Un cittadino su tre chiede che la sanità sia più capillare sul territorio, ma le opinioni dei cittadini non necessariamente collimano con quelli dei rappresentanti eletti in parlamento o nei consigli regionali.

È uno degli aspetti più interessanti emersi da un’indagine condotta da LS Cube in collaborazione con YouTrend-Quorum nell’ambito del progetto “Net-Health Sanità in Rete 2030”, presentata alla Luiss Business School di Roma.

Riguardo gli investimenti in sanità, per esempio, il campione dei parlamentari si esprime in termini prioritari per il 34%, mentre i consiglieri regionali per il 17%: i cittadini invece, sono al 32,9%. Il problema è che chi ha in mano la sanità sono i consiglieri regionali che lavorano in un ente che ha nella sanità il budget e il potere principale.

Forse perché ritengono che ospedali e altro siano già a un buon livello considerano questo settore solo uno dei più importanti. Forse anche perché, come succede in alcune regioni, l’intenzione è comunque di dare grande spazio alla sanità privata, ma questo l’indagine non lo dice.

Sanità capillare

In parlamento si pensa che la medicina territoriale sia l’ambito principale di investimento (78%), mentre nelle regioni (61%) si guarda con favore agli investimenti nella ricerca clinica e farmaceutica e i cittadini (35,7%) chiedono una sanità più capillare sul territorio.

Anche sulle criticità emerse durante la pandemia vi sono visioni differenti. A Roma gli eletti sono convinti che il tutto sia causato principalmente dall’incapacità di gestire patologie diverse dal Covid-19 (37%) e dall’eccessiva decentralizzazione della sanità (28%). A sorpresa, la decentralizzazione è al primo posto fra le criticità emerse secondo i consiglieri regionali (44%), mentre i cittadini che lo pensano arrivano solo al 18,4%. Molti di più (41,3%) sono quelli che puntano il dito, anche in maniera facile visto la genericità dell’affermazione sull’inefficienza della sanità pubblica.

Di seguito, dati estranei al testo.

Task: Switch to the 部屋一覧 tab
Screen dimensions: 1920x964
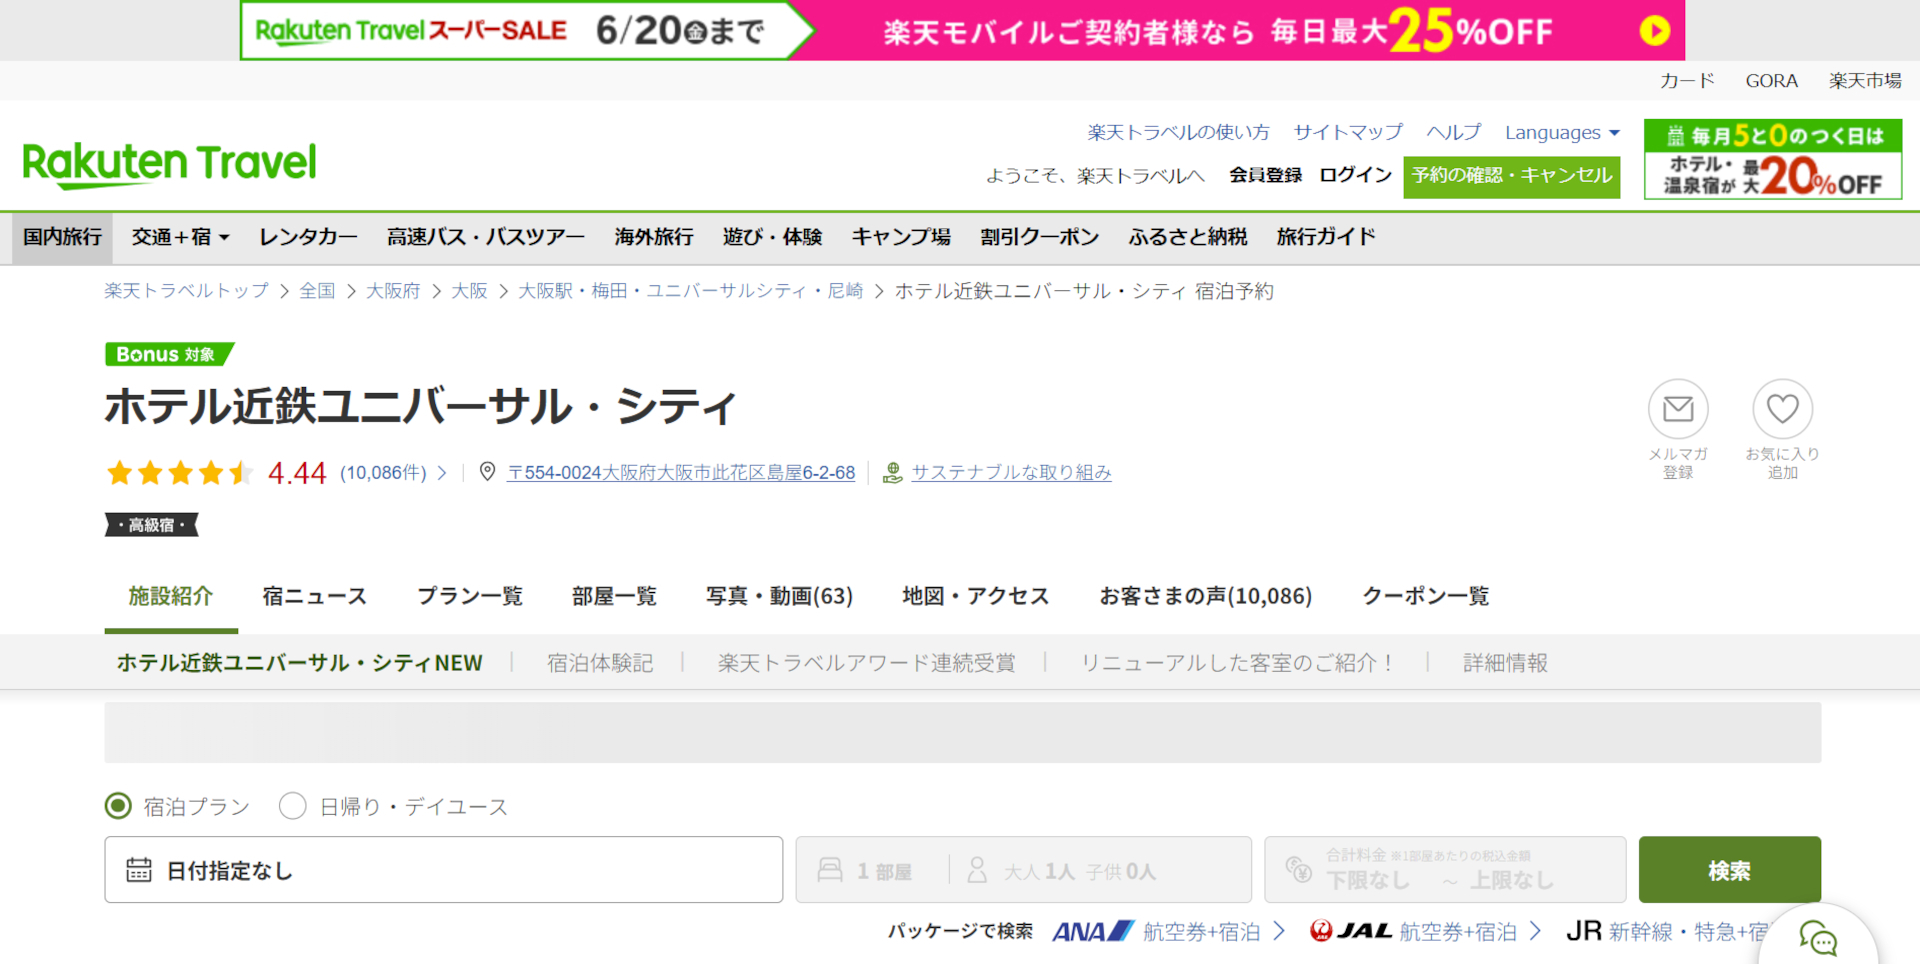Action: (x=614, y=595)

Sulla digitalizzazione invece le opinioni sono più uniformi. In testa con il 70% ci sono i parlamentari che propendono per una minore interazione fisica tra medico e paziente. Al 60% si fermano i consiglieri regionali superati dai cittadini (66,1%) che dopo la pandemia hanno abbracciato la telemedicina.

Il tutto si complica quando si parla di digitale come veicolo per il diritto alla salute. In questo caso il 77% degli eletti a Roma e l’85% di chi sta in consiglio regionale pensano che l’utilizzo del digitale ridurrà le disuguaglianze. Ma se sondiamo i parlamentari che lavorano nella commissione Affari costituzionali (il tema è delicato e si toccano diritti costituzionalmente garantiti) i pareri favorevoli scendono al 55%.

Disuguaglianze

Nonostante il trasporto per la telemedicina i cittadini sono convinti che il digitale invece aumenterà le disuguaglianze. Il perché va cercato anche nelle difficili esperienze relative alla Dad che hanno portato in primo piano il problema del digital divide. Ma la digitalizzazione è veramente così importante per l’efficienza del Sistema Sanitario Nazionale? Mica tanto.

Almeno cosi afferma il 73% dei parlamentari e il 91% dei consiglieri regionali che non la ritengono determinante. Il 43,9% dei cittadini invece pensa che sia l’elemento cardine per migliorare la situazione.